### TASK ITEM
In the records that follow, show each line where the word "Expand" is present.

### Data extracted from a collection

-- -- --

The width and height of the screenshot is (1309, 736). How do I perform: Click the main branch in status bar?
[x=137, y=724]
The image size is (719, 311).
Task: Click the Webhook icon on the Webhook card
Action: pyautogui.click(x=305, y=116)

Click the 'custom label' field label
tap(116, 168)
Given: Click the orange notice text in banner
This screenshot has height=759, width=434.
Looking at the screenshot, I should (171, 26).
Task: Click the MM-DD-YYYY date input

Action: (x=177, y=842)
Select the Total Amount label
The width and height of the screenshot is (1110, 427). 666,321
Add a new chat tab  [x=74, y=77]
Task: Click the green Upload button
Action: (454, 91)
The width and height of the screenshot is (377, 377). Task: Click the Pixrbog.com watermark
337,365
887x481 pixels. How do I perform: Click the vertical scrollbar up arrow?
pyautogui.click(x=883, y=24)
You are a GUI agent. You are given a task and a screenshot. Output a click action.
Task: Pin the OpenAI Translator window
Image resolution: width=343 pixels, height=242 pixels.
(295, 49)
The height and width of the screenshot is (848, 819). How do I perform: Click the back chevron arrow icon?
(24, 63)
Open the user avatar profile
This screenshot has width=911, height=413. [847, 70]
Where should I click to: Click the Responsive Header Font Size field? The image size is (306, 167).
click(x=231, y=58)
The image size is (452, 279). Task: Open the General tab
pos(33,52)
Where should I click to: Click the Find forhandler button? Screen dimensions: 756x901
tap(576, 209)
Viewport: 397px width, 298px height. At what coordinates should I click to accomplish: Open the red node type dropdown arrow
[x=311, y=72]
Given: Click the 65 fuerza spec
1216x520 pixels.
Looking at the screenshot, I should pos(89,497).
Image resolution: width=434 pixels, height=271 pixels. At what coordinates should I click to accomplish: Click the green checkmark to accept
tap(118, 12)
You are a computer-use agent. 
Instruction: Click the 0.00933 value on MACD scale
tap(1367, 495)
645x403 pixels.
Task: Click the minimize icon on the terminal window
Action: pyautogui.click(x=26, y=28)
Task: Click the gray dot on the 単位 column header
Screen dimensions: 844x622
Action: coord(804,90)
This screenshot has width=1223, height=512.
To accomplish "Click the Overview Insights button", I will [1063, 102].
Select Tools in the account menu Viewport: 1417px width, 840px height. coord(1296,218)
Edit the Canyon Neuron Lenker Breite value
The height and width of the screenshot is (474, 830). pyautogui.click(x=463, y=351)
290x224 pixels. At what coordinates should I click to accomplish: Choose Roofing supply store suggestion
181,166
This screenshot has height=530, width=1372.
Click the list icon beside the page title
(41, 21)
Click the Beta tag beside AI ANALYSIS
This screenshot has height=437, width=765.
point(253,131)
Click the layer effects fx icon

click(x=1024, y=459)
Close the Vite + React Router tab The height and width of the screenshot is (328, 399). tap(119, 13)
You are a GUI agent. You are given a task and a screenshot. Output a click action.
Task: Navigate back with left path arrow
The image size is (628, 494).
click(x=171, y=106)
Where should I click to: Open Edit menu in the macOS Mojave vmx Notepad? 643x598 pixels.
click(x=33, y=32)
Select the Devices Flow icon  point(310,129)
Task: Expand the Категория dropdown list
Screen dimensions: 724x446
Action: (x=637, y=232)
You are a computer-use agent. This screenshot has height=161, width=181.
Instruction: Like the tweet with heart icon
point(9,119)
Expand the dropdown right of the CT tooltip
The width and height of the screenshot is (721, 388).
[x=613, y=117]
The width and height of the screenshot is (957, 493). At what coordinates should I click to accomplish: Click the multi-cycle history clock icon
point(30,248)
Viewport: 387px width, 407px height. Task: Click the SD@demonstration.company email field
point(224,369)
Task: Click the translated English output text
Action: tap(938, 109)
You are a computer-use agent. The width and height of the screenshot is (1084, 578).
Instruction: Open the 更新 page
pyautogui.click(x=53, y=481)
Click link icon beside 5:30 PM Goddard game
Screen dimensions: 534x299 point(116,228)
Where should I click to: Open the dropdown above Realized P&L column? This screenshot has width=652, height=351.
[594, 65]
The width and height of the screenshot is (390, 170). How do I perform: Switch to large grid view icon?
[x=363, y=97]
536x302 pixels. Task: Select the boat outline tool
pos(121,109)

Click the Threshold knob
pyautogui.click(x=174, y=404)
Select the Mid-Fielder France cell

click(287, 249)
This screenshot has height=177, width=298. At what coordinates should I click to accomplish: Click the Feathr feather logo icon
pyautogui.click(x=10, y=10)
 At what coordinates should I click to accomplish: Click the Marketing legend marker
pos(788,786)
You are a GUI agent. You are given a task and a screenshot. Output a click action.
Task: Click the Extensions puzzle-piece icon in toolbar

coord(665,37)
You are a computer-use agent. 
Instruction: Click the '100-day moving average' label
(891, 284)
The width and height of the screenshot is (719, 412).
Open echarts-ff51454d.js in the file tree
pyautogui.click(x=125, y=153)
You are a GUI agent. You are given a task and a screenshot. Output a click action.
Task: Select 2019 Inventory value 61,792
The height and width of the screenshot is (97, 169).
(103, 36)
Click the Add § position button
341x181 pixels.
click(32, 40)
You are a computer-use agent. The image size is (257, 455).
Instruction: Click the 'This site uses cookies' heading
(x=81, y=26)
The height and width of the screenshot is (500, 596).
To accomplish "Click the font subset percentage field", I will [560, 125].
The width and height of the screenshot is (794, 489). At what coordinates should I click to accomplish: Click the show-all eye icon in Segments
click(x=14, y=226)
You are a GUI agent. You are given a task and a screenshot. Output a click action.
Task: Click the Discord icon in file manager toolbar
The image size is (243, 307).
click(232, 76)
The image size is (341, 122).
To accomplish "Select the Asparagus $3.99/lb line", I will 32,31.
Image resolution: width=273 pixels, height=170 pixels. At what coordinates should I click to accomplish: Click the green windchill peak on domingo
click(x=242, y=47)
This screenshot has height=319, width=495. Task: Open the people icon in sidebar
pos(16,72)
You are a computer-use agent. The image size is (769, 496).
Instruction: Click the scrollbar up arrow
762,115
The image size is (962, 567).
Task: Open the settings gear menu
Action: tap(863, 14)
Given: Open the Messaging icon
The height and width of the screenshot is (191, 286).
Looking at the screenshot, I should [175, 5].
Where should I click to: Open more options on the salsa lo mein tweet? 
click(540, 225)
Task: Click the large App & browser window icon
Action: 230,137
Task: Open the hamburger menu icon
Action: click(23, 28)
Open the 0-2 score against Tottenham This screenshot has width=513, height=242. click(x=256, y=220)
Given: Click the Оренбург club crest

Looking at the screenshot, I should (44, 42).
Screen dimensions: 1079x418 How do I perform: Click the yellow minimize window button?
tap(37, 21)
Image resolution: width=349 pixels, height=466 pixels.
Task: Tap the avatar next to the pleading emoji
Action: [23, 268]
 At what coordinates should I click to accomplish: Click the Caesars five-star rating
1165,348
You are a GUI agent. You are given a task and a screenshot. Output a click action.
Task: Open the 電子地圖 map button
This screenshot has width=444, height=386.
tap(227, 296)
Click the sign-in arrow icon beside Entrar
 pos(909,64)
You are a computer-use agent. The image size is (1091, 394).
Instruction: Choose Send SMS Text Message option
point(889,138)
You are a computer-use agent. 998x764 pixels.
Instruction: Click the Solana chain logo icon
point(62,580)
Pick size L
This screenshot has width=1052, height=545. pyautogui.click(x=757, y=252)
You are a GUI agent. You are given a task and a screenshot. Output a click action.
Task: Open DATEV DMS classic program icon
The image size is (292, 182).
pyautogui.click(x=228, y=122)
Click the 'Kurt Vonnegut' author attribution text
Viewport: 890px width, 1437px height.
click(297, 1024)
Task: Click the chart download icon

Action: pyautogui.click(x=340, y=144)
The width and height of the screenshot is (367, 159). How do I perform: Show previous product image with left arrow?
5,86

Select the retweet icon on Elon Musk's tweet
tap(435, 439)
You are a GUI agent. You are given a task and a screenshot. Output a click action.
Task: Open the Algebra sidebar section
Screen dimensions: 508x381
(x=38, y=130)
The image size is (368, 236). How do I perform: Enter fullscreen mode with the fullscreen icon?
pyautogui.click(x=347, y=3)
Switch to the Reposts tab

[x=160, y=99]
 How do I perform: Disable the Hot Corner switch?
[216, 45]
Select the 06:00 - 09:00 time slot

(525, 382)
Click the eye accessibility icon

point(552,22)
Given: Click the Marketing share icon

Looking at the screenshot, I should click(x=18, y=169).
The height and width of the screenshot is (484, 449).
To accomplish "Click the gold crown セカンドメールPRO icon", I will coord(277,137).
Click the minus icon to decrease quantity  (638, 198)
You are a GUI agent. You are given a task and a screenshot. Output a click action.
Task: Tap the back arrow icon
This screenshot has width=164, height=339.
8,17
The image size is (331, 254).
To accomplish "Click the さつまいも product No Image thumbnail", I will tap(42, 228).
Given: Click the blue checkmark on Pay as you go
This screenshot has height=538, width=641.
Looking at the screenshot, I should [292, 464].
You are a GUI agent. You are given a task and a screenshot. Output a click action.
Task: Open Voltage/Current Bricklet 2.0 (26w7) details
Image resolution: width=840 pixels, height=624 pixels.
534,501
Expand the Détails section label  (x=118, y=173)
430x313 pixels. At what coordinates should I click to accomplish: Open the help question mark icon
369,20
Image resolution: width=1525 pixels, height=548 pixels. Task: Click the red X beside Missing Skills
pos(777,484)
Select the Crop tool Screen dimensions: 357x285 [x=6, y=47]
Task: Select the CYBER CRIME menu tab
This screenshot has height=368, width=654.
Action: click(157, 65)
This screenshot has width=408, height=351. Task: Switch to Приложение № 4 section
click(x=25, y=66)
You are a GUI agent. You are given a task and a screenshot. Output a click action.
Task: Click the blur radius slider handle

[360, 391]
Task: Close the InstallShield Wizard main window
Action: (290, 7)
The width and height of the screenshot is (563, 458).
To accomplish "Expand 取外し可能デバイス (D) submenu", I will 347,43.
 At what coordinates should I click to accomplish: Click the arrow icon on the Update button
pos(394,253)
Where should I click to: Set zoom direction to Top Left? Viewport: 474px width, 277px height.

-- -- --

### ANSWER SECTION
Task: Expand the Категория dropdown list
Expand the dropdown right of the CT tooltip
Expand the Détails section label  (x=118, y=173)
To accomplish "Expand 取外し可能デバイス (D) submenu", I will 347,43.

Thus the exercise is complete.